== Teks Kutipan ==

Alat ini melindungi mata dari partikel-partikel kecil, debu, radiasi, atau
sinar yang menyilaukan.
3)
Masker Safety
Fungsi masker kerja sangat berguna untuk membantu
para pekerja untuk menjaga saluran pernafasan. pada saat bekerja ditempat yang
mudah tercemar udara atau debu yang dapat menyebabkan penyakit pada bagian
pernafasan.
4)
Pakaian Safety
(Wearpack)
pada umumnya adalah untuk melindungi tubuh dari hal
yang dapat membahayakan atau mengakibatkan kecelakaan saat bekerja. Tingkat
perlindungan yang diberikan pun beragam sesuai dengan kebutuhan. Selain
berfungsi sebagai alat pelindung, pakaian keselamatan kerja juga mempunyai fungsi
lain yaitu sebagai identitas. Fungsi identitas bertujuan untuk menyeragamkan
pekerja dan menunjukkan identitas jabatan. Misalkan pakaian kerja dengan warna
berbeda antara pekerja las dengan pekerja elektrik. Dengan adanya identitas
ini, maka divisi pekerjaan seseorang akan dapat dibedakan. Untuk lebih
memudahkan lagi. Pakaian kerja biasanya diberikan penambahan bordir seperti
logo perusahaan atau bordir tulisan pada bagian – bagian tertentu. Sehingga
dapat menunjukkan identitas sebuah perusahaan dan divisi pekerjaan.
5)
Headset Safety
Bentuk dari alat pelindung pendengaran jenis ini bisa
menutupi seluruh telinga, sehingga akan diperoleh keseimbangan antara telinga
kanan serta telinga kiri. Guna mendapatkan perlindungan kebisingan yang efektif
maka ukuran, bentuk, bahan penyekat serta jenis pegas dari penutup telinga ini
mesti dipilih dengan sebaik mungkin, sehingga si pemakainya akan merasa nyaman
ketika mengenakan alat pelindung telinga jenis ini. Semakin berkembangnya
teknologi, bentuk dari alat pelindung telinga ini pun semakin kecil, walaupun
kecil namun memiliki daya proteksi atau perlindungan yang besar.

===
== Bahan yang Disediakan ==

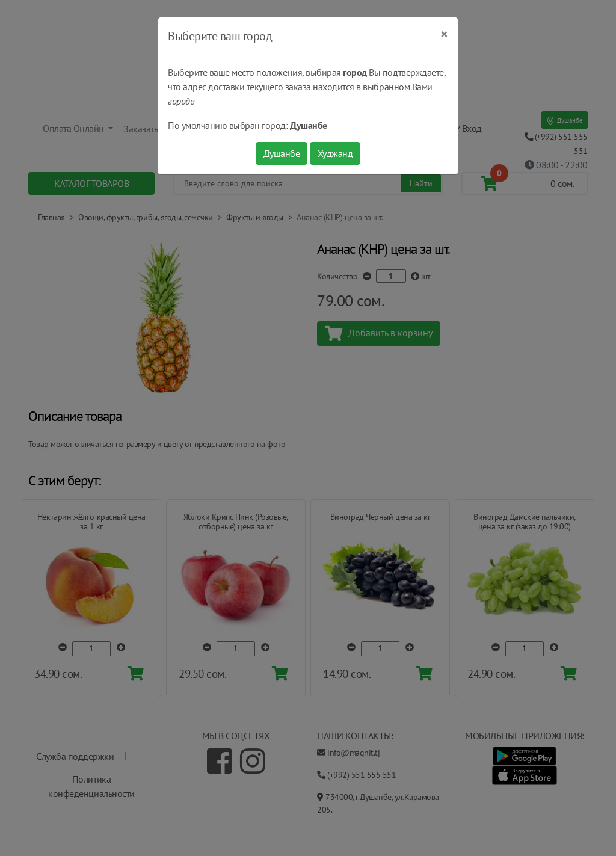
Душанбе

===

Tantangan:
1. Dalam teks tentang alat pelindung kerja, apa fungsi lain pakaian keselamatan kerja selain sebagai alat pelindung?
2. Salin dengan tepat bagian teks tentang alat pelindung kerja dari "Headset Safety" sampai "perlindungan yang besar.".
3. Lanjutkan teks tentang alat pelindung kerja mulai dari titik terakhirnya.
Data tersebut merupakan bahan tersendiri yang terpisah dari teks tentang alat pelindung kerja.

Soal Terpecahkan:
1. Pakaian keselamatan kerja juga berfungsi sebagai identitas.

2.
Headset Safety
Bentuk dari alat pelindung pendengaran jenis ini bisa
menutupi seluruh telinga, sehingga akan diperoleh keseimbangan antara telinga
kanan serta telinga kiri. Guna mendapatkan perlindungan kebisingan yang efektif
maka ukuran, bentuk, bahan penyekat serta jenis pegas dari penutup telinga ini
mesti dipilih dengan sebaik mungkin, sehingga si pemakainya akan merasa nyaman
ketika mengenakan alat pelindung telinga jenis ini. Semakin berkembangnya
teknologi, bentuk dari alat pelindung telinga ini pun semakin kecil, walaupun
kecil namun memiliki daya proteksi atau perlindungan yang besar.

3.
6)
Sarung Tangan Safety
Berguna sebagai alat pelindung tangan ketika bekerja
di tempat atau kondisi yang bisa mengakibatkan cedera tangan. Bahan dan bentuk sarung tangan di sesuaikan
dengan fungsi masing-masing pekerjaan. Apabila tidak menggunakan Glove ketika
mengangkat barang berbahaya yang tajam, kasar, licin, atau bergerigi dapat
membahayakan. Ketika tidak memakai sarung tangan, dan tangan menggenggam suatu
barang yang tajam, tangan bisa saja terkena goresan benda itu lalu berdarah.
Bila benda itu licin, kemungkinan benda itu terjatuh dan akan menimpa kaki.
7)
Sepatu Safety
· Melindungi dari Benda Tajam dan
Berbahaya
Untuk seorang yang bekerja di ruang berbahaya, Sepatu Safety
adalah satu diantara Alat Pelindung Diri (APD) yang harus dipakai oleh pekerja
yang kemungkinan dapat terkena pecahan kaca, besi ataupun serpihan yang lain
yang pastinya sangat membahayakan telapak kaki.
· Mencegah Kecelakaan Kerja yang
Fatal
Bukan sekedar melindungi telapak kaki saja, Sepatu Safety
juga dapat mengurangi resiko kecelakaan kerja fatal seperti kejatuhan
benda-benda berat. Safety Shoes ini
memiliki kemampuan yang cukup kuat dalam menahan berat, hingga resiko patah
tulang atau masalah yang lain dapat diminimalisir.
· Membuat perlindungan dari Benda
Panas
Di bagian atas dan samping sepatu safety tidak hanya terbuat
berbahan kulit saja, namun juga di buat dari bahan metal yang tebal. Dengan hal
tersebut sepatu ini dapat melindungi kaki pada benda-benda yang panas.
Benda-benda yang panas banyak dihasilkan di ruang seperti pabrik las listrik,
pengelolaan lampu dan yang lain.
· Melindungi dari Cairan Kimia
Berbahaya
Kita semua tahu kalau cairan kimia yaitu cairan yang sangat
beresiko, dan bagaimana jadinya bila cairan itu mengenai kulit? Untuk pekerja
laboratorium kimia, sepatu safety harus dipakai.
· Membuat Pengguna Tidak Terpeleset
Sepatu safety terbuat dari bahan karet yang didesain
sedemikian rupa, hingga sepatu ini dapat di andalkan pada permukaan licin.
Dengan demikian, dengan memakai sepatu safety jadi beberapa pekerja semakin
lebih lincah dalam bekerja.
b)
Pelindung mesin, sebagai tindakan untuk melindungi
mesin dari bahaya yang mungkin timbul dari luar atau dari dalam atau dari
pekerja itu sendiri.
c)
Alat pengaman listrik, yang setiap saat dapat
membahayakan.
d)
Pengaman ruang, meliputi pemadam kebakaran, sistem
alarm,
air hidrant, penerangan yang cukup, ventilasi udara yang baik,
dan sebagainya.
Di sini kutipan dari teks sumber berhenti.